§ Problem requirements: Return the lines that run from the one containing "Visit the Blog link" through the one containing "coord(1206,55)", both included, repeated verbatim and with nothing else.

§ Listed records:

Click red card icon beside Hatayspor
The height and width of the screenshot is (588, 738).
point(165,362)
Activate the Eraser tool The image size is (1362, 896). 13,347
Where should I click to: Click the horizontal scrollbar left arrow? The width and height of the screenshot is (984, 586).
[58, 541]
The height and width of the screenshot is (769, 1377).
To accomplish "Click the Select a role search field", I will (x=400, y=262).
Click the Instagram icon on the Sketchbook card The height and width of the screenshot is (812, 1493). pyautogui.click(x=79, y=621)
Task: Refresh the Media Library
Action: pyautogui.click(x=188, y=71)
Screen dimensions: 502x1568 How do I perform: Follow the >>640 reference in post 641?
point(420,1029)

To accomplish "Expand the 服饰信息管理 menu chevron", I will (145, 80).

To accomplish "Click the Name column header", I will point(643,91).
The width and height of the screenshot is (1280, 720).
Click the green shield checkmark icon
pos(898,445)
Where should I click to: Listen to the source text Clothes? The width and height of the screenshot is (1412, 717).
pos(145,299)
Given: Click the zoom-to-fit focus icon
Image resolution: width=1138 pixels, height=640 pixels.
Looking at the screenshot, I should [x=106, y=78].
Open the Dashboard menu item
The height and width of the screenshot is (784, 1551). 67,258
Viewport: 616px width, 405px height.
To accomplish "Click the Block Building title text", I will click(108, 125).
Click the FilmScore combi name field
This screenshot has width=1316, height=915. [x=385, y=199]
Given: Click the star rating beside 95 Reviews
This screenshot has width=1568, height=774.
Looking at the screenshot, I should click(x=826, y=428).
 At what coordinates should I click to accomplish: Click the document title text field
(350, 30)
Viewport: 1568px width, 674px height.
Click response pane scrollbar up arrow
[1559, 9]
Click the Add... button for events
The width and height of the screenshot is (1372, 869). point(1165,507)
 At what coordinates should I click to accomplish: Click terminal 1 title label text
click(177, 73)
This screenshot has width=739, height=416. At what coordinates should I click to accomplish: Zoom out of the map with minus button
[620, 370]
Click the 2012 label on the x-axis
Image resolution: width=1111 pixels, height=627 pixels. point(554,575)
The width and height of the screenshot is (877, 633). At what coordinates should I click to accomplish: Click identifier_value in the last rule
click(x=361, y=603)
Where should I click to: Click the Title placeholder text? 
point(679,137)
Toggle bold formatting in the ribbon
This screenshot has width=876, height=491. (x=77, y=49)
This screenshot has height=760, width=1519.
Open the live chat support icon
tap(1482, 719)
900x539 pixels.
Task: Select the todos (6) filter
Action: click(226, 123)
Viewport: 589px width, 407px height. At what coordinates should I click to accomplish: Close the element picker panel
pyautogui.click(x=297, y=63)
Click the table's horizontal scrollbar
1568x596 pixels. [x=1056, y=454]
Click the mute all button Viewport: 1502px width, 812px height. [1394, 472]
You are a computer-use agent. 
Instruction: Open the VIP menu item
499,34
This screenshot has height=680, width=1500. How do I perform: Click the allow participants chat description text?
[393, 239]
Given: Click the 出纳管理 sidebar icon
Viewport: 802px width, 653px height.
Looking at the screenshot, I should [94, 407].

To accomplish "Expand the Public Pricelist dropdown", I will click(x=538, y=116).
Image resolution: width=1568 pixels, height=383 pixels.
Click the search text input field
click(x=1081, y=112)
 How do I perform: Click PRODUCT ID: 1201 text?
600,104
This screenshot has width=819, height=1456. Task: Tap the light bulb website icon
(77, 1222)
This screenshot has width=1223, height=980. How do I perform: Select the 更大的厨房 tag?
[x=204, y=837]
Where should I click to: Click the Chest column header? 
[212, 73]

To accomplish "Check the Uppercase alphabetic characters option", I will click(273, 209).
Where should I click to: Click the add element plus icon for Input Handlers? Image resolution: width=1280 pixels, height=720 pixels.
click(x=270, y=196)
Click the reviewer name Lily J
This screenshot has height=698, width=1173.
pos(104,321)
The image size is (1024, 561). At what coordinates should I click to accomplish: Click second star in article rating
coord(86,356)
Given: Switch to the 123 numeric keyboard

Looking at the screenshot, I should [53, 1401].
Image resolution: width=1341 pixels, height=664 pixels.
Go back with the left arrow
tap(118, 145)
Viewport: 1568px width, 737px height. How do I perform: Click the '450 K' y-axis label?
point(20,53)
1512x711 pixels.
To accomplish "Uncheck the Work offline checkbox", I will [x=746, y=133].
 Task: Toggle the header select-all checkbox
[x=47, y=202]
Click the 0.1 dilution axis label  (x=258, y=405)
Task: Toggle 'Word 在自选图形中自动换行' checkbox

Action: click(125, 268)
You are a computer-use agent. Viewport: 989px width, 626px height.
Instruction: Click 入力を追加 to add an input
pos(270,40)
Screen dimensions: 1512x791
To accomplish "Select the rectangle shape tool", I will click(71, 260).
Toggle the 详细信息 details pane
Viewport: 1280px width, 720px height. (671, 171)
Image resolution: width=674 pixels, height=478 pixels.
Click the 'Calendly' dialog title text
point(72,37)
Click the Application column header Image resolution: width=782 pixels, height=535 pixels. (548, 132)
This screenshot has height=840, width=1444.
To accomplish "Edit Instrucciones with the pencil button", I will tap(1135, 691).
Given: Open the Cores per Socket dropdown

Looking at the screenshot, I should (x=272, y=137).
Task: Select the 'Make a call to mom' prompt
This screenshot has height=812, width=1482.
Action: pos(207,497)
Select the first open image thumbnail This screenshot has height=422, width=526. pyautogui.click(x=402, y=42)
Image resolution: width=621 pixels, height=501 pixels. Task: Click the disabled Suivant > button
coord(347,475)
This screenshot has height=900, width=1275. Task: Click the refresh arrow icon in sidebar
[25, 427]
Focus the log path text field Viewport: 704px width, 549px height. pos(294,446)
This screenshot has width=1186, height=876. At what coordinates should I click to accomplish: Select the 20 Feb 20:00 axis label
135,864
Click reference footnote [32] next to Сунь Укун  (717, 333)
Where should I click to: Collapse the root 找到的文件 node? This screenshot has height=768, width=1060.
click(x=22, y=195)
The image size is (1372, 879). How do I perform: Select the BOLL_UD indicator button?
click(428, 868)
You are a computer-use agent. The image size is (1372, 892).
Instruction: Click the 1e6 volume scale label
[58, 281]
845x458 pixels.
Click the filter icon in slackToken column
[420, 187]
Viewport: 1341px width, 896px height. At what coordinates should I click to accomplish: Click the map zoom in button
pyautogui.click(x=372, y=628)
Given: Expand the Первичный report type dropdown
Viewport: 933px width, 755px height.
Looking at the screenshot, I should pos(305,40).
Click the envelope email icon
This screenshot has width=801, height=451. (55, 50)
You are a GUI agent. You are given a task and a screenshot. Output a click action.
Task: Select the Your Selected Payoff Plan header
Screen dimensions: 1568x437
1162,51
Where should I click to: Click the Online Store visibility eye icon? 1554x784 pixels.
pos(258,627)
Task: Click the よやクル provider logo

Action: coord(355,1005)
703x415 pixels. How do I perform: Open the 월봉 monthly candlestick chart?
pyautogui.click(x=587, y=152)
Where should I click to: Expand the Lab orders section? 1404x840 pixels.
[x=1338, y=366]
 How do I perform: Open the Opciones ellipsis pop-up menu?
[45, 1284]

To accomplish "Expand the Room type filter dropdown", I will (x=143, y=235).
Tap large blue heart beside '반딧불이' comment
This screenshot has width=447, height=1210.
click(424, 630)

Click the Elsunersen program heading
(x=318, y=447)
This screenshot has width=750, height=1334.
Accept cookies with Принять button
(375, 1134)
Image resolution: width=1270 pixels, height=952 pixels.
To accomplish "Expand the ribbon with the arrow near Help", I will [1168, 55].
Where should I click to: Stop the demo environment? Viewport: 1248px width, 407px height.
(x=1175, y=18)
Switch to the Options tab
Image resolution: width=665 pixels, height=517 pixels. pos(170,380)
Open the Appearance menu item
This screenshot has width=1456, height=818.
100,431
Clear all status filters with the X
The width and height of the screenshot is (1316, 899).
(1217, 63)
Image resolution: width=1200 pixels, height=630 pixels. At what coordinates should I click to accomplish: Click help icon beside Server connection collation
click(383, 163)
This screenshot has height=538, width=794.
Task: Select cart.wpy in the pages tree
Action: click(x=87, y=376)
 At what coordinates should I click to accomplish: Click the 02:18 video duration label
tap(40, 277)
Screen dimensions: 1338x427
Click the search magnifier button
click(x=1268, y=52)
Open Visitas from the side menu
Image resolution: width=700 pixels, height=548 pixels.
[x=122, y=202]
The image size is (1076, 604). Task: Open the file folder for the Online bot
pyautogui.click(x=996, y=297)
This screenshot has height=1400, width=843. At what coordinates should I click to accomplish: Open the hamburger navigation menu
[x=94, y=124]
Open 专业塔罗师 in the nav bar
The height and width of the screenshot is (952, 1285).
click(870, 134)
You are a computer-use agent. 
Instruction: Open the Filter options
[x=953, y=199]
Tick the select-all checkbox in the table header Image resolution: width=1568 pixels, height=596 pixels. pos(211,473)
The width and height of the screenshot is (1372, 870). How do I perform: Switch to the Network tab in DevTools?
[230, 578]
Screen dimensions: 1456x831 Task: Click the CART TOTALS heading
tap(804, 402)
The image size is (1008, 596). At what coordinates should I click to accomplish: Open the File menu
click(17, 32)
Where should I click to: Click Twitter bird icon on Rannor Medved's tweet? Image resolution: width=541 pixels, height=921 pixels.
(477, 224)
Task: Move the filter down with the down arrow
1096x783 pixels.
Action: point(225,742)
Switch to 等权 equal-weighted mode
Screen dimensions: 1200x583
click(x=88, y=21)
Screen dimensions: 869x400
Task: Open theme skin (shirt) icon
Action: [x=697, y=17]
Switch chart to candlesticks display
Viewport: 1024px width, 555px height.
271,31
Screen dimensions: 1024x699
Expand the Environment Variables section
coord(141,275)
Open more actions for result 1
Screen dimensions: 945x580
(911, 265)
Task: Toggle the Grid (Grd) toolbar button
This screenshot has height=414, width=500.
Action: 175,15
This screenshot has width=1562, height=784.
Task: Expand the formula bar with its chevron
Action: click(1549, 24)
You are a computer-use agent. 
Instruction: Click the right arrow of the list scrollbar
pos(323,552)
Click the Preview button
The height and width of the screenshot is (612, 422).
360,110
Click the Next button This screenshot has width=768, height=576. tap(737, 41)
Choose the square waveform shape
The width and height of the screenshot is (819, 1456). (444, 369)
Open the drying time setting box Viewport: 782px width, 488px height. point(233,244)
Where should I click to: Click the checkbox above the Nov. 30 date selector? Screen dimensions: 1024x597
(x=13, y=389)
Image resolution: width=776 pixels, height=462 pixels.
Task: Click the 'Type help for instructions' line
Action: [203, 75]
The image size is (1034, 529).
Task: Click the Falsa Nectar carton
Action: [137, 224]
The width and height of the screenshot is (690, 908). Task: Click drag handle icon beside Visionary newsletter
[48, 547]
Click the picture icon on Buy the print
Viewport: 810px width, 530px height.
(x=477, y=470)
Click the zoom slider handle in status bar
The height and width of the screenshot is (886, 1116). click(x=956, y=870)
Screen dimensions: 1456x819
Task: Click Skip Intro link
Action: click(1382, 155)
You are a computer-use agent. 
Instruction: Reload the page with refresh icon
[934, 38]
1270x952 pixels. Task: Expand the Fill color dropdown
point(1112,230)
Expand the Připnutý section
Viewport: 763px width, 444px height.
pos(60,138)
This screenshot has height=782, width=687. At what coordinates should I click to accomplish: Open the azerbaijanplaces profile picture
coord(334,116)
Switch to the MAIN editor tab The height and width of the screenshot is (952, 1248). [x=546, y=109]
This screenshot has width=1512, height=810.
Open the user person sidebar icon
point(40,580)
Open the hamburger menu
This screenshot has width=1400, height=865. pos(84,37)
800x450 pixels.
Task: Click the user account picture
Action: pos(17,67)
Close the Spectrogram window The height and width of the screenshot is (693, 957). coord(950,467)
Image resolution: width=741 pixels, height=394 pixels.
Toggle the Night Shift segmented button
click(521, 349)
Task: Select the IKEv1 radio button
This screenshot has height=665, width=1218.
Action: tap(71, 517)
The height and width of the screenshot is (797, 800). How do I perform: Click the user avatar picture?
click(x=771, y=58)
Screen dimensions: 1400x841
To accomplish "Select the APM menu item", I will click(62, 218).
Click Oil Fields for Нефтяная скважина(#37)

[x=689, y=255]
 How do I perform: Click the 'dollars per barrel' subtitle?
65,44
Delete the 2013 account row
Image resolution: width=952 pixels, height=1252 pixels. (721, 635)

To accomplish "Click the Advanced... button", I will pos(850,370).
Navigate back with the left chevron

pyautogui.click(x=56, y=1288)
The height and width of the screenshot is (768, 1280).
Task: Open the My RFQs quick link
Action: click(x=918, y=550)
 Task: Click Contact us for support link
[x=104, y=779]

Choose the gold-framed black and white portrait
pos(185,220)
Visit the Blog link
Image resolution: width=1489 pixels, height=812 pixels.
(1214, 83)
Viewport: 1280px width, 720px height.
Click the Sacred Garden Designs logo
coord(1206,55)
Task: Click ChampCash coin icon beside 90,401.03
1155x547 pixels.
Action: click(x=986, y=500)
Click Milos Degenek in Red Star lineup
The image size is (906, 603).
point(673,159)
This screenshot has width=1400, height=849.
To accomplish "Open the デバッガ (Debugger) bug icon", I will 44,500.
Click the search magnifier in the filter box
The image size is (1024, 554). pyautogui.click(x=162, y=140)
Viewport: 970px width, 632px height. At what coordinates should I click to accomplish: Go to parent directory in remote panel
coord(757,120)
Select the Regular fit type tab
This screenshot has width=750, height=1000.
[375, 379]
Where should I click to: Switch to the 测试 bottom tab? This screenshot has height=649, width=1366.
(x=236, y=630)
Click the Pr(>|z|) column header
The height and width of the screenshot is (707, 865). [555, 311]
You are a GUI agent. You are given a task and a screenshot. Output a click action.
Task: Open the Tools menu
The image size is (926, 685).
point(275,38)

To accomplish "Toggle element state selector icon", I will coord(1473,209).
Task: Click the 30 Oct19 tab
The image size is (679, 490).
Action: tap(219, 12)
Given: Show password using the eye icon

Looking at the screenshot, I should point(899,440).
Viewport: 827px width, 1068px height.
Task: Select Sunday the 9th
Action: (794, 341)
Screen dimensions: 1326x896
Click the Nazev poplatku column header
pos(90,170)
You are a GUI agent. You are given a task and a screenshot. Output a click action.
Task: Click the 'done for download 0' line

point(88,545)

§ Completed task:
Visit the Blog link
Image resolution: width=1489 pixels, height=812 pixels.
(1214, 83)
Viewport: 1280px width, 720px height.
Click the Sacred Garden Designs logo
coord(1206,55)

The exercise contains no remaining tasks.